Tra le altre cose hai voluto pranzare da solo, ascoltare musica durante il caffè e innaffiare la tua piantina sul tavolo.

Durante una teleconferenza, siccome con alcuni colleghi ormai ti permetti tutto, quando al telefono la voce proveniente dall’altra parte del mondo rispondeva alle tue domande, tu giravi sulla sedia girevole fino a farti girare la testa. Giravi giravi e poi ti fermavi soltanto per guidare la discussione su altri argomenti. Quando sei uscito dal lavoro faceva ancora più caldo e non ti andava di cucinare.

Allora sei andato a cenare da solo nella pizzeria dove a causa dei tuoi incontri a tema letterario il capo cameriere si ostina a chiamarti “professore”. Da professore ti sei seduto al tavolo vicino alla finestra con il computer aperto davanti. Una delle cose più belle che si perdono nel vivere nei piccoli paeselli dove tutti ti conoscono è poter andare a mangiare una pizza da solo con il computer aperto davanti. E’ passato un signore che tu sapevi essere tuo collega, e lo sapeva pure lui avendomi incontrato ogni giorno per anni, anche se non avrebbe mai pensato che potessi essere italiano.

Quando succede – quando questi italiani che non mi credevano italiano stanno per scoprirlo – c’è sempre un momento di incertezza in cui mi chiedono se sono italiano, ma me lo chiedono in inglese. Un anziano seduto più avanti inventava poesie d’amore per una ragazza di passaggio. E poi costringeva il nipote adolescente a far vedere davanti a tutti quanto era bravo a cantare. E difatti era bravissimo, una voce da tenore contenuta in una faccia brufolosa, una voce sicura dentro un corpo che si vergognava e che si schermiva impegnandosi a mettere assieme palline di mollica di pane. Ecco a cosa servono gli smartphone, hai pensato, tu che resisti solitario in questa isola ormai deserta.

» MATERIALE FORNITO:
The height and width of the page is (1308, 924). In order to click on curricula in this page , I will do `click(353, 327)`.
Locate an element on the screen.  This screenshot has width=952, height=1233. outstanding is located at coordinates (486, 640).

==

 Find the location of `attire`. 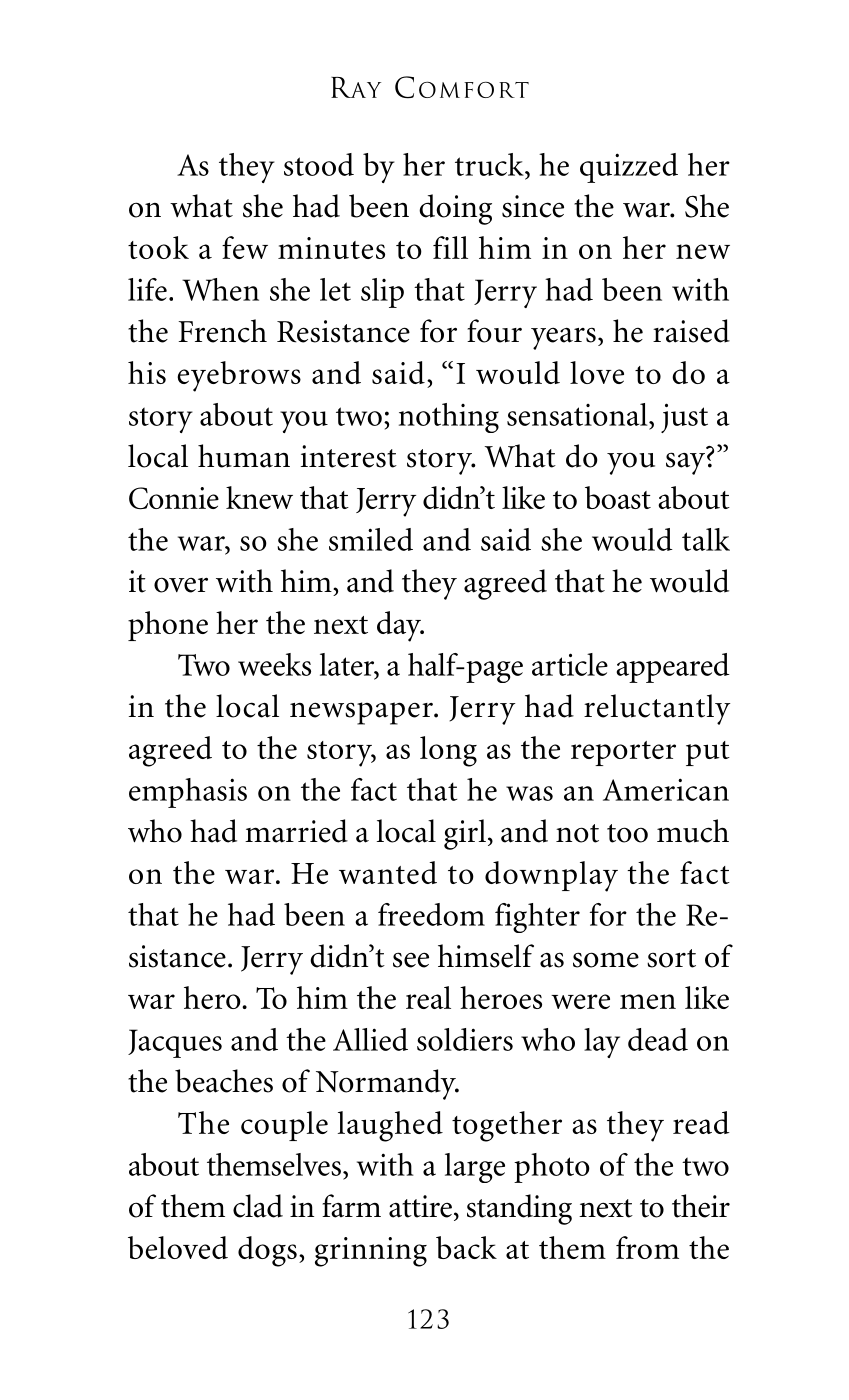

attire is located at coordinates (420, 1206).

» ESERCIZI:
1. Spieghi, in una a tre frasi, perché nel brano il capo cameriere della pizzeria si ostina a chiamare «professore» il protagonista.
2. Trascriva fedelmente la parte del brano che si apre con le parole contenenti "Durante una teleconferenza, siccome" e si chiude con "andava di cucinare.".
Il materiale fornito non è necessario per svolgere quanto richiesto.

» RISPOSTE COMPLETE:
1. Secondo il brano, il capo cameriere usa l'appellativo «professore» a causa degli incontri a tema letterario del protagonista.

2.
Durante una teleconferenza, siccome con alcuni colleghi ormai ti permetti tutto, quando al telefono la voce proveniente dall’altra parte del mondo rispondeva alle tue domande, tu giravi sulla sedia girevole fino a farti girare la testa. Giravi giravi e poi ti fermavi soltanto per guidare la discussione su altri argomenti. Quando sei uscito dal lavoro faceva ancora più caldo e non ti andava di cucinare.